- Saluzzo, 17mila abitanti, provincia di Cuneo, profondo nord ovest al confine con la Francia, uno dei principali distretti frutticoli del paese che si estende per migliaia di ettari ai piedi del Monviso.
- Nel Saluzzese, ogni anno da maggio a novembre, operano 12mila braccianti, di cui oltre un terzo di origine sub sahariana. Il resto degli stagionali agricoli sono est-europei e italiani, che non sono tornati nei campi in massa.

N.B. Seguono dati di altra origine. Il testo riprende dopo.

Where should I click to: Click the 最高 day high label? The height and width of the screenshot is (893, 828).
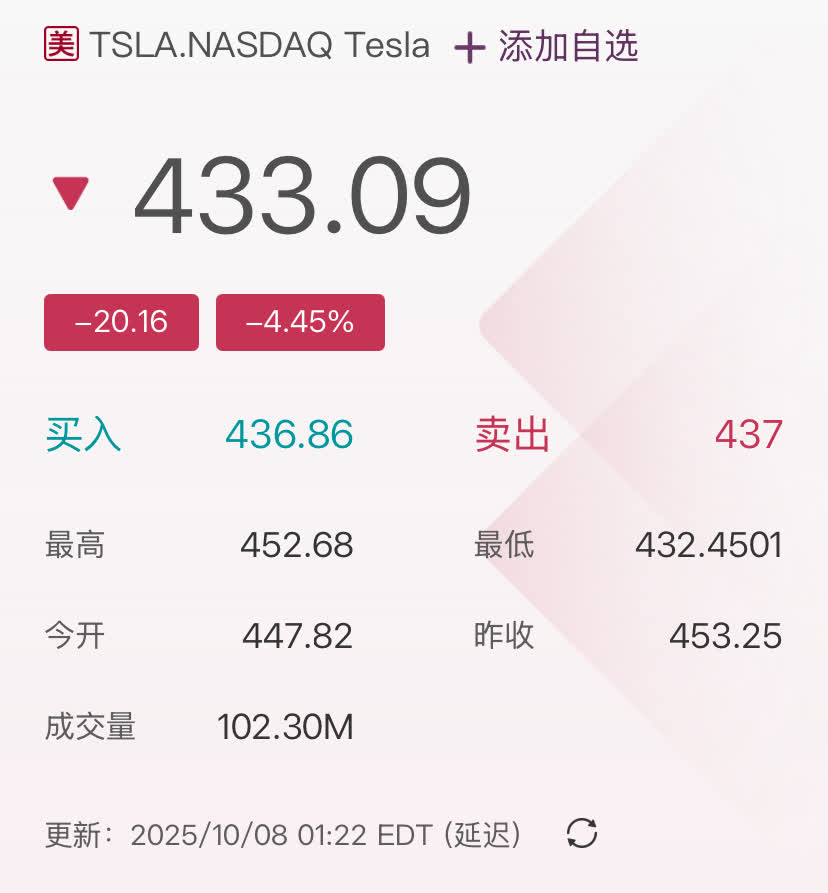point(75,545)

- Il fabbisogno di manodopera cresce e la percentuale di migranti africani è sempre più decisiva. Questo governo investa la sua autorevolezza internazionale in una proposta concreta e coordinata tra politiche migratorie e fabbisogni lavorativi.

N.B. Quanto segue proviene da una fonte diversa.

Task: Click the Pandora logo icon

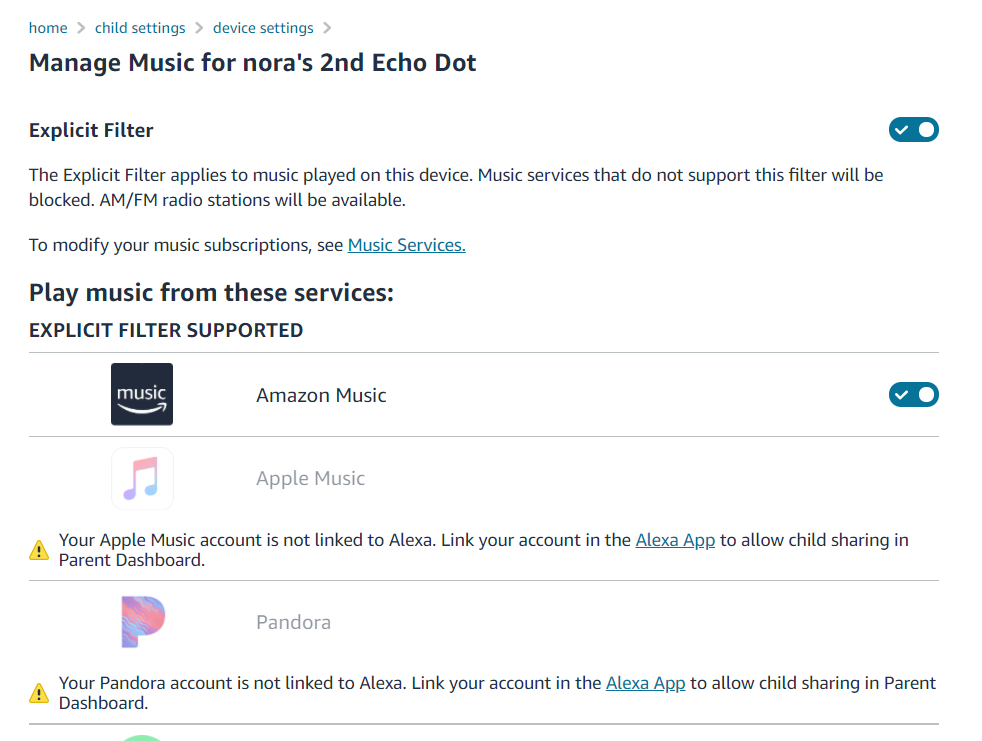Action: click(141, 622)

Saluzzo, 17mila abitanti, provincia di Cuneo, profondo nord ovest al confine con la Francia, uno dei principali distretti frutticoli del paese che si estende per migliaia di ettari ai piedi del Monviso. È un comune che vive quotidianamente, da anni, al centro delle molteplici forze che si sprigionano laddove vi sono migrazioni, per motivi economici, di massa. Nel Saluzzese, ogni anno da maggio a novembre, operano 12mila braccianti, di cui oltre un terzo di origine sub sahariana. Il resto degli stagionali agricoli sono est-europei e italiani, che non sono tornati nei campi in massa, come in molti sostenevano un anno fa. Alcuni dati ufficiali, ricavati dai centri per l’impiego, per provare a spiegare il contesto: nel 2018 sono stati registrati nel settore primario della nostra zona 12.063 contratti, di cui 3.711 di italiani, 3.655 di stranieri extra-Ue, 4.697 di subsahariani. Nel 2019 siamo passati a 18.496 contratti (3.809 italiani, 7.890 extra Ue, 6.797 africani). Nel 2020, anno della pandemia, 18.128 contratti (5.102 italiani, 5.882 extra Ue, 7.144 africani). Il fabbisogno di manodopera cresce e la percentuale di migranti africani è sempre più decisiva.
La proposta
Per quanto ancora gli italiani potranno sopportare la bagarre politico-mediatica monopolizzata da sempre dallo scontro tra “buonisti” e “rigoristi”? Una gazzarra indegna che affronta in modo parziale e ideologico il tema delle migrazioni internazionali, senza collegarlo ad una attenta analisi demografica delle nostre comunità e a una seria prospettiva di sviluppo. In un paese che ogni hanno ha bisogno di 370mila lavoratori stranieri per il solo comparto agricolo (la fonte è Coldiretti) ha ancora senso una legge che regola il settore come la Bossi-Fini, vecchia di oltre 20 anni? Si potrebbe, ad esempio, aggiornare il sistema di programmazione delle quote di ingresso dei lavoratori stagionali, a seguito di una definizione puntuale dei fabbisogni occupazionali per aree geografiche determinate e per specifici settori economici. Occorre far emergere i casi di marginalità di coloro che versano in condizioni di irregolarità amministrativa (richiedenti asilo diniegati o in assenza di rinnovo del titolo di soggiorno), nonostante siano presenti e attivi nel nostro paese da anni, poiché ciò comporta precarietà strutturale e potenziale ricattabilità. Non sarebbe forse più efficace introdurre un permesso di soggiorno per lavoro stagionale che regolarizzasse, almeno temporaneamente, la situazione di tanti migranti irregolari? Oltre un quarto del made in Italy a tavola è ottenuto grazie a mani migranti. La presenza nei campi italiani di occupati stranieri è un fenomeno strutturale che copre il 27 per cento della manodopera a livello nazionale. In molti distretti agricoli i lavoratori migranti sono una componente ben integrata nel tessuto economico e sociale. Usciamo dalla logica dell’emergenza che sperpera milioni di euro in progetti inefficaci. Questo governo investa la sua autorevolezza internazionale in una proposta concreta e coordinata tra politiche migratorie e fabbisogni lavorativi.